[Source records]
=== Section Start ===

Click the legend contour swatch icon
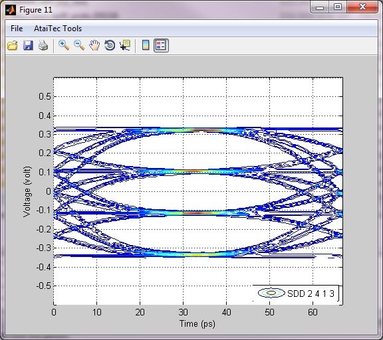Image resolution: width=383 pixels, height=340 pixels. (271, 293)
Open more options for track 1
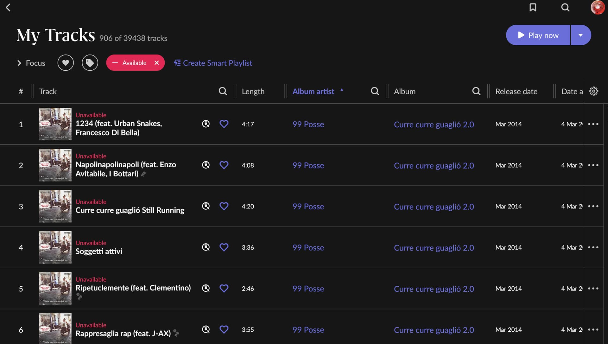Viewport: 608px width, 344px height. pyautogui.click(x=593, y=124)
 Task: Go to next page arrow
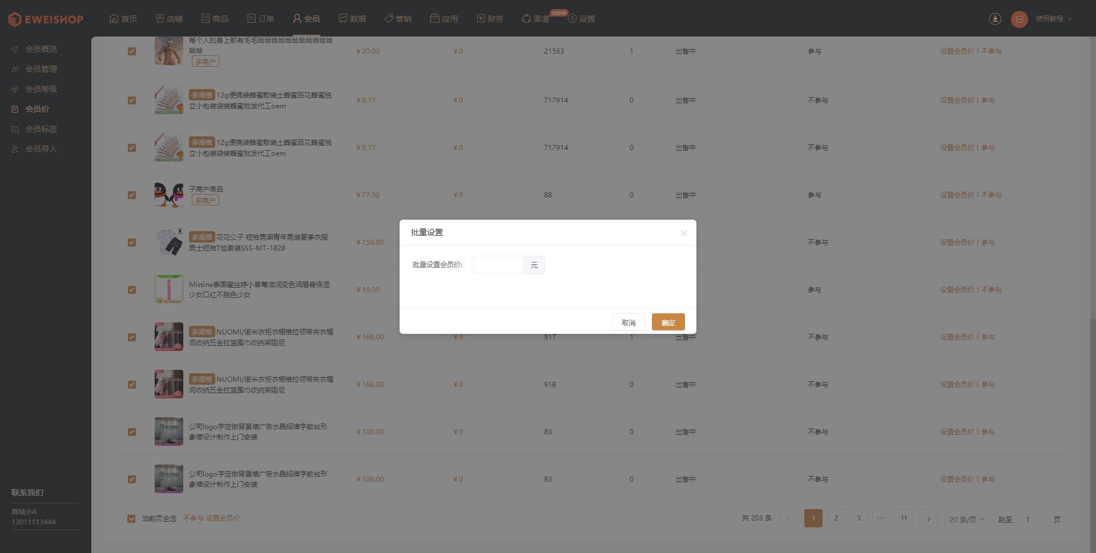coord(929,519)
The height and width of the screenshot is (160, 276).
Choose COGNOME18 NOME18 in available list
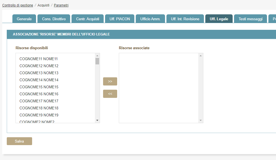[x=39, y=108]
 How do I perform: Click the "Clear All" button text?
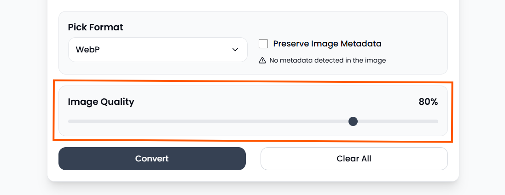pos(354,159)
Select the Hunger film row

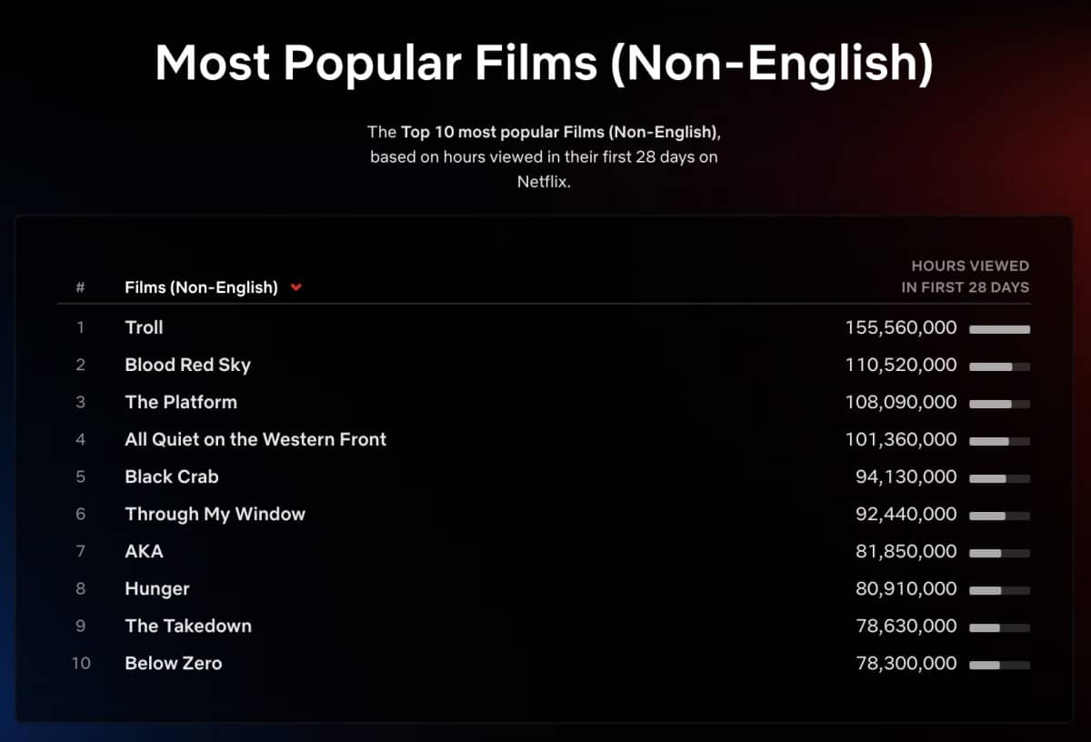click(157, 588)
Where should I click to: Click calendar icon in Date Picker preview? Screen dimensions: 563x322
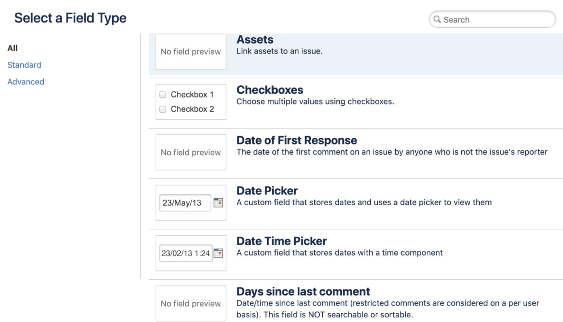click(218, 203)
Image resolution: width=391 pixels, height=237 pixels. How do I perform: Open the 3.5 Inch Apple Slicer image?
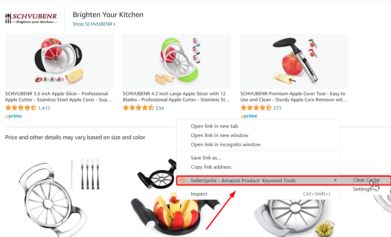[59, 61]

=== Section End ===

WHAT YOU HAVE TO DO: Please write every line above out exactly as given, except for any pictures.

ANSWER SPACE:
Click the legend contour swatch icon
Image resolution: width=383 pixels, height=340 pixels. (271, 293)
Open more options for track 1
Viewport: 608px width, 344px height. pyautogui.click(x=593, y=124)
 Task: Go to next page arrow
coord(929,519)
The height and width of the screenshot is (160, 276).
Choose COGNOME18 NOME18 in available list
[x=39, y=108]
 How do I perform: Click the "Clear All" button text?
pos(354,159)
Select the Hunger film row

click(157, 588)
Where should I click to: Click calendar icon in Date Picker preview? Screen dimensions: 563x322
click(218, 203)
Image resolution: width=391 pixels, height=237 pixels. How do I perform: Open the 3.5 Inch Apple Slicer image?
[59, 61]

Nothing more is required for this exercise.